1. The cotton grass moorlands
- Intact peat moors at high altitudes (up to 600m) are nearly all dominated by cotton grasses (Eriophorum) where peat growth is very slow.
- The dominant cottongrass found in the Dark Peak is hare's-tail cotton grass (Eriophorum vaginatum), but also with variable quantities of of the common cottongrass (E. angustifolium).
- Cottongrasses are found in on thick, acidic, saturated blanket peat in upland areas, often in and around acidic surface pools and bogs.
- They are the often the exclusive species in upland "mosses" (the local term for cottongrass moors), bilberry (Vaccinium myrtillus) and crowberry (Empetrum nigrum) occurring in the drier areas and wavy-hair grass (Deschampsia flexuosa) on drier tussocks.
- The very few species of mosses and liverworts that can survive the waterlogged conditions have been restructured in distribution by atmospheric pollution.
Cotton grass and peat erosion
- Erosive forces have caused the dissection and drying of extensive areas of peat.
- The degeneration of cottongrass moorlands causes further drying of the peat, stimulating the resultant loss of the majority of hydrophilous (water loving) species.
- This encourages the spread and replacement of species adapted to drier conditions such as crowberrry, cowberry (Vaccinium vitis-idaea), bilberry, Mat-grass (Nardus stricta) and heather (Calluna vulgaris).
- The pure cottongrass moorlands are becoming increasingly rare.
- The replacement vegetation is bilberry moorland with localised crowberry clusters and cloudberry (Rubus chamaemorus).
Bilberry, crowberry and cowberry have shallow rooting systems which allow them to colonise the dryer surface layers of the eroded peat.
2. Bilberry Moorlands
The occurrence of bilberry is often a sign of blanket peat degradation as it prefers drier, thinner peats at the moorland edge or the sides of gullies.
Abundance of bilberry increases after burning (it has deeper roots that remain undamaged by the fire) and is often co-dominant with heather and Wavy Hair-grass in drier conditions, forming a rich brown-purple colour in spring.
3. Heather Moorlands
These are found over gentle slopes on low gritstone areas below the cottongrass blanket bogs.
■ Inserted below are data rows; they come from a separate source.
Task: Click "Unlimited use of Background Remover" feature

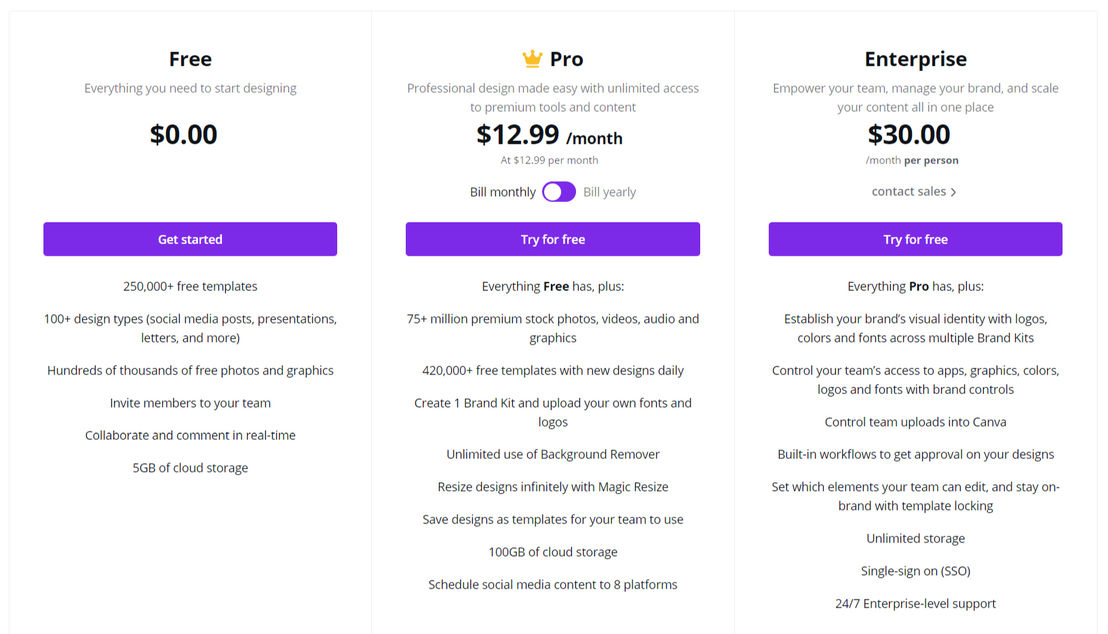Action: click(x=553, y=454)
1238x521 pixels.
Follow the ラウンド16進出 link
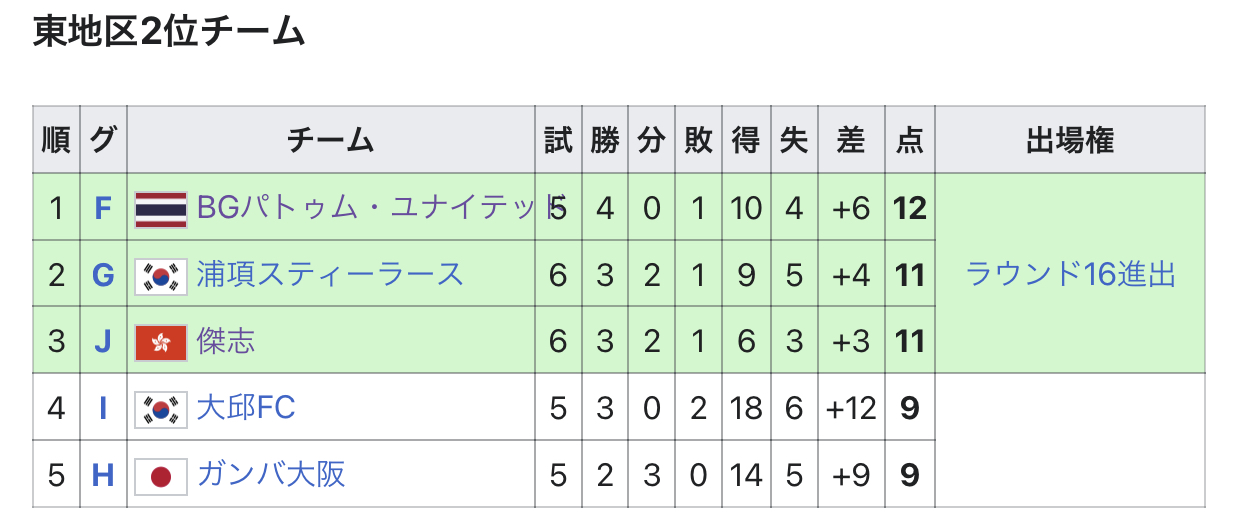1071,274
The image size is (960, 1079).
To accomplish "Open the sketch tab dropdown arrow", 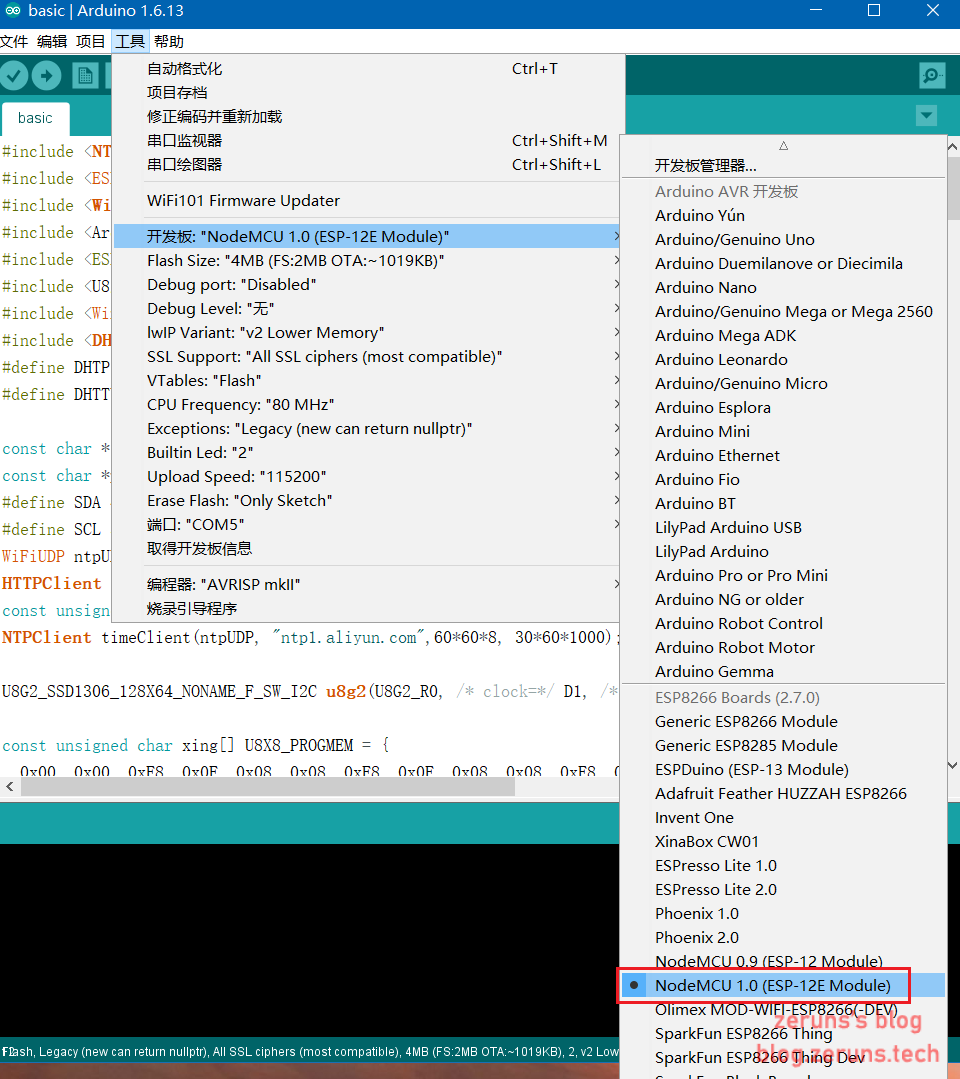I will 927,116.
Heather (also called Ling) (Calluna vulgaris) cannot survive the deeper, wet peats and mostly prefers dryer, lower areas.
Heather moors are a managed system, maintained mainly for grouse shooting and sheep farming.
The heather is burnt regularly to maintain a mixture of mature shrubs required by the grouse for cover, and young shoots on which the grouse feed.
4. Acid Grasslands (siliceous grassland)
- These occur over relatively thin mineral soils with a thin peat layer, so are often found on valley sides.
- Acid grasslands are dominated by purple moor-grass (Molina caerulea) and mat-grass.
- The species composition of the siliceous grassland is determined strongly by the varying conditions of soil moisture, geology and altitude.
- Sheep's fescue (Festuca ovina) and common bent grass (Agrostis capillaris) occurs on well-drained and not excessively acid soils.
- Purple moor-grass occurs on gentle, wet slopes over shale areas where peat is 15-25cm deep. It is found in tussocks in damp hollows or as vast swards across damp pastures.
- Wavy hair-grass prefers steep slopes over shallow podzolic soils but is also found mixed with other species in many different conditions, often on outwashed and eroding peat margins over gritstone areas.